Gravity is tested down to a scale smaller than the thickness of a human hair

Gravity was the first force of nature to be realized, and in the centuries since we first cracked the code of that all-pervasive pulling power, scientists have continually come up with clever ways to test our understanding. And it’s no surprise why: the discovery of a new wrinkle in the gravitational force could open up vistas of new physics, and maybe even the nature of reality itself.

One of the most fundamental aspects of gravity is the way that it weakens with distance in a very specific way. For every doubling of the distance, the gravitational force diminishes by a quarter. Quadruple the distance, and the strength of the gravitational interaction is only a mere sixteenth of what it was before.

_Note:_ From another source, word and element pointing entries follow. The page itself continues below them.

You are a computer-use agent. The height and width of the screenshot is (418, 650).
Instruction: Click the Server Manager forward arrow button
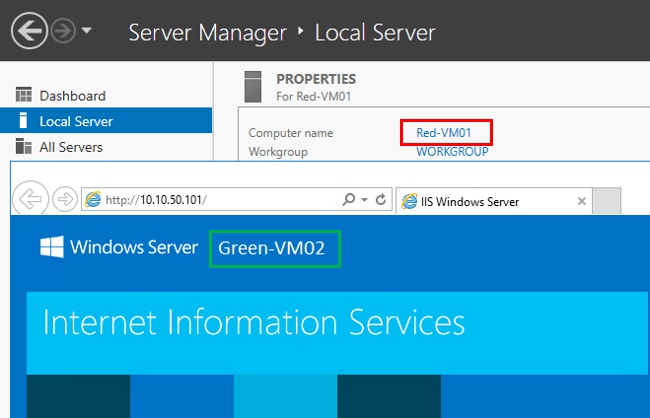(64, 31)
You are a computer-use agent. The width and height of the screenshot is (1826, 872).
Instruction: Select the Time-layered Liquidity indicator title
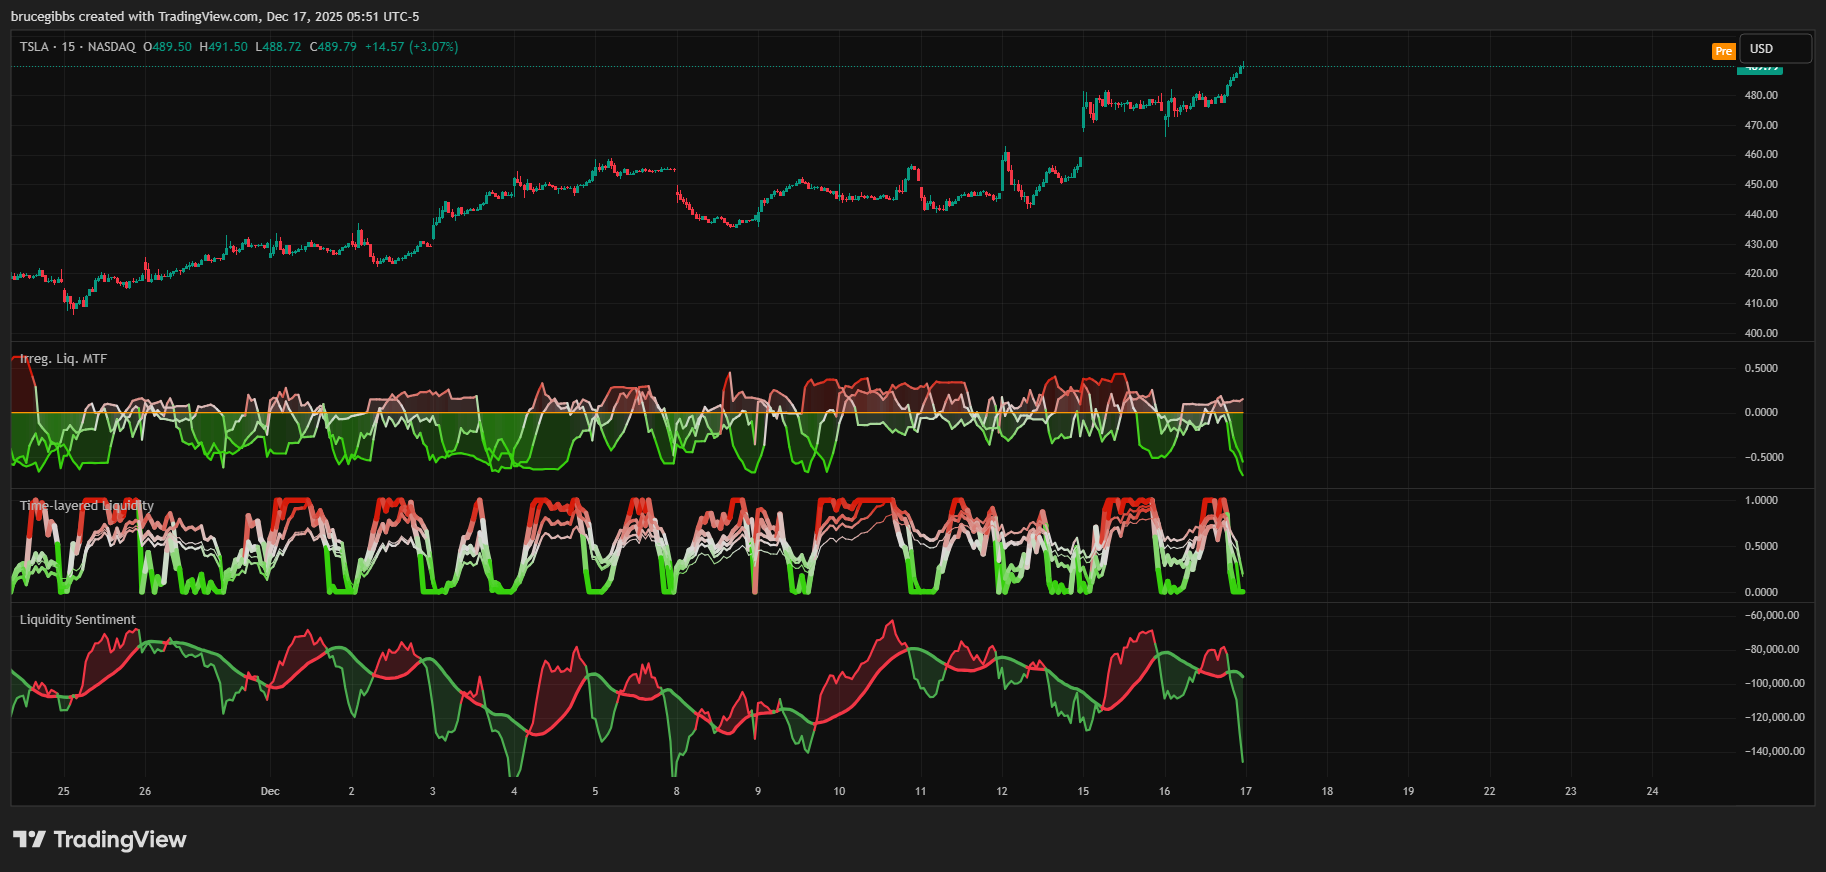point(87,506)
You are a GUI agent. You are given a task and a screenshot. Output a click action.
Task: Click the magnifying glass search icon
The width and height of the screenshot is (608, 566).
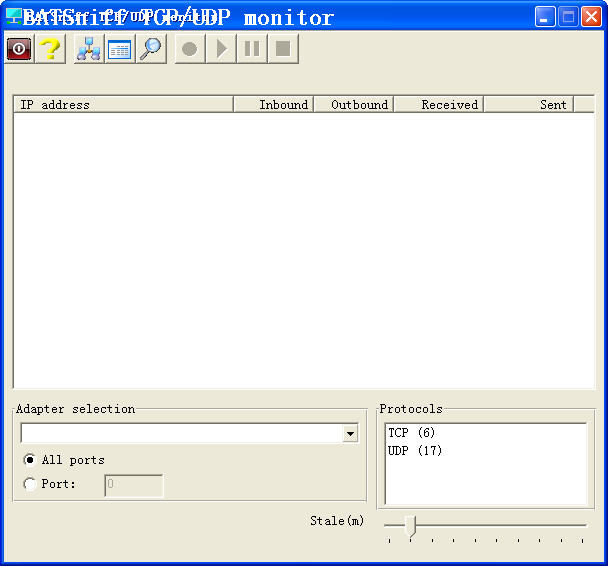151,49
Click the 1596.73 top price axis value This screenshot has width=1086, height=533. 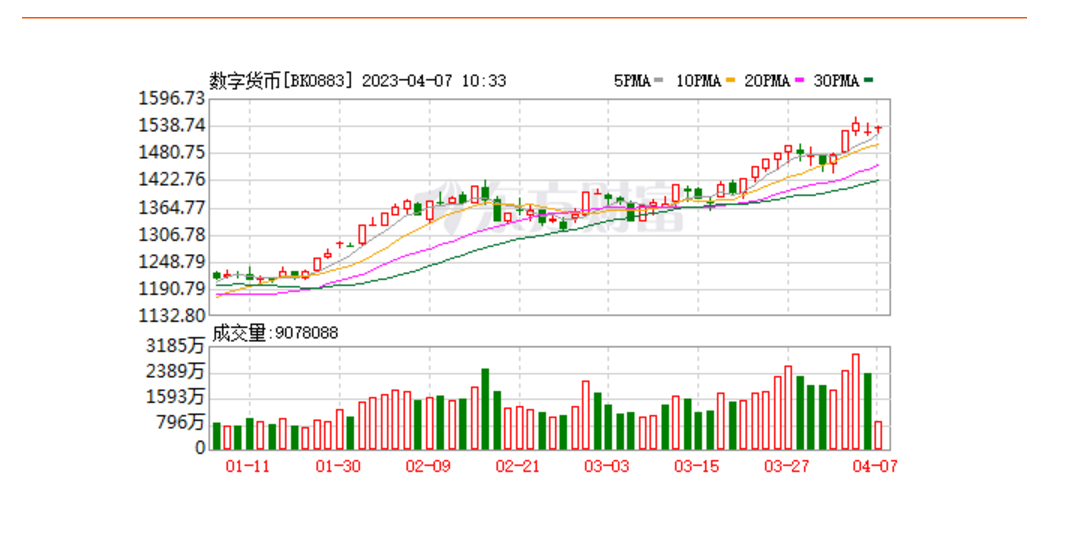171,98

This is known as the 1/r^2 property (the “r” measures the distance in formulas relating to gravity) and was one of the first things scientists deduced about gravity – before we even fully understood it as a universal law of nature.

This behavior isn’t quite accurate at all scales. Near a massive object like the sun or a black hole, gravity doesn’t exactly obey the 1/r^2 rule; it’s different, just a tiny bit. This difference isn’t really noticeable in our solar system, with the noticeable exception of Mercury. This discrepancy eventually led to the development of Einstein’s general theory of relativity – a breakthrough in our understanding of reality.

But outside of extreme gravitational environments, gravity should still go as 1/r^2, and as far as we can tell, it does.
Scientists are extremely interested, however, in the machinations of gravity at extremely tiny scales. There, deviations from the known laws might tell us how the universe behaves at sub-sub-subatomic scales. 

For example, if our universe has extra spatial dimensions (a key feature of string theory) that are small and curled on themselves, it might affect gravity. We couldn’t hope to probe the actual scale of those dimensions, but they might have a ripple-effect to something we can actually measure.

And so, scientists are devising clever contraptions to measure gravity at teensy-tiny scales, such as the latest probe developed by researchers at the University of Washington. They used two heavy, rotating plates with notches cut out at specific intervals. By rapidly spinning the disks close together, the physicists could measure the gravitational influence of one disk on the other.

The result? Gravity obeys 1/r^2 down to a scale at least 50 micrometers – that’s the width of a human hair.